Kutipan Dokumen ▸

Opini - Wajah dunia pendidikan di tengah pandemi COVID

id Al-najah,Telaah,Dunia pendidikan,Opini

Opini - Wajah dunia pendidikan di tengah pandemi COVID

Kendala pendidikan di daerah 3T. Anak daerah 3T bermain di sungai. (Iskandar Zulkarnaen/Antara)

Nunukan (ANTARA) - Pandemi COVID-19 yang mulai merebak di Indonesia Maret 2020 telah membuat perubahan besar dalam gaya hidup, dikenal dengan diksi new normal atau adaptasi perubahan prilaku.

Sisi positifnya, pandemi turut mempercepat akselerasi revolusi industri 4.0.

Masyarakat harus mampu beradaptasi dalam ekosistem revolusi industri tersebut meski ada berbagai kendala, termasuk dunia pendidikan.

Khususnya di Indonesia sendiri mengalami beberapa perubahan pola pembelajaran apalagi di tengah wabah corona virus mengakibatkan proses belajar mengajar menjadi lebih aktif dengan penggunaan media online dan gadget.

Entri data
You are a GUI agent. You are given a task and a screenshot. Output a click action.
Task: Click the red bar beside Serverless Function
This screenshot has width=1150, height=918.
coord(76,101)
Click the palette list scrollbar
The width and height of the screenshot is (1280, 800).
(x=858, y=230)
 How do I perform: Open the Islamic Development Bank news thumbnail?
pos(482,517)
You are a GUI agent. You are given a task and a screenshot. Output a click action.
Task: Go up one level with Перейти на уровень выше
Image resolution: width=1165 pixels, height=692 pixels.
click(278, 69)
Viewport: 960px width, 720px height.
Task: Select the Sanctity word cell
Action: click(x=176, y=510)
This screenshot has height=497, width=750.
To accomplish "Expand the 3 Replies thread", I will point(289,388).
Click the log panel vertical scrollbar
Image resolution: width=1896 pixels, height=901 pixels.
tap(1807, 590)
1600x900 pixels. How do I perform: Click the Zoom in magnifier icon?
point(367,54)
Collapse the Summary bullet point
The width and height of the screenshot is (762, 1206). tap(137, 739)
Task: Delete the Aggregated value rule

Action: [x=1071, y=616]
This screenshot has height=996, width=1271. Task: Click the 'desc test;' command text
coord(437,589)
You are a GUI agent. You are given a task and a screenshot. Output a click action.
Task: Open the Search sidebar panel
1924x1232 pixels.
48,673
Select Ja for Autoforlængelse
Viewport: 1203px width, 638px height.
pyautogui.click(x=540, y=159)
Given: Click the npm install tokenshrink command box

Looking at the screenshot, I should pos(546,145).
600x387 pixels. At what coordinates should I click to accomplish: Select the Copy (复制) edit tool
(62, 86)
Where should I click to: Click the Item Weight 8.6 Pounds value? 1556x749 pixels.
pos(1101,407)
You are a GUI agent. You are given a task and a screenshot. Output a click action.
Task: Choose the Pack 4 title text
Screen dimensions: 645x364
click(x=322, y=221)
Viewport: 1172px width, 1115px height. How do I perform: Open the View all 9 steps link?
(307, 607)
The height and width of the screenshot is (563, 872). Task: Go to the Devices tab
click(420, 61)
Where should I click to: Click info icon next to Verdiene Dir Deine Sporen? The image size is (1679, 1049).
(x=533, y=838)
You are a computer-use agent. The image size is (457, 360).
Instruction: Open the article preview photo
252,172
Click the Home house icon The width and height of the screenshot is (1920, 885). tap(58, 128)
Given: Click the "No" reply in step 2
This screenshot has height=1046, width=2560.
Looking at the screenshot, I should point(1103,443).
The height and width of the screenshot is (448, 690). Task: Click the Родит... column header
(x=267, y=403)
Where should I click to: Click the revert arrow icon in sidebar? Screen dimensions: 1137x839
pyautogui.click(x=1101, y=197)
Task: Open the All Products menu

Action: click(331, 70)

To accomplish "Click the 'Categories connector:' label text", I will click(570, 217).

Petunjuk Tugas ▸
Jawablah pertanyaan berikut berdasarkan teks opini tentang pendidikan di tengah pandemi.
(a) Kapan pandemi COVID-19 mulai merebak di Indonesia?
(b) Apa sisi positif pandemi yang disebutkan dalam teks opini tersebut?
(c) Media apa yang membuat proses belajar mengajar menjadi lebih aktif?

Jawaban ▸
(a) Maret 2020.
(b) Pandemi turut mempercepat akselerasi revolusi industri 4.0.
(c) Media online dan gadget.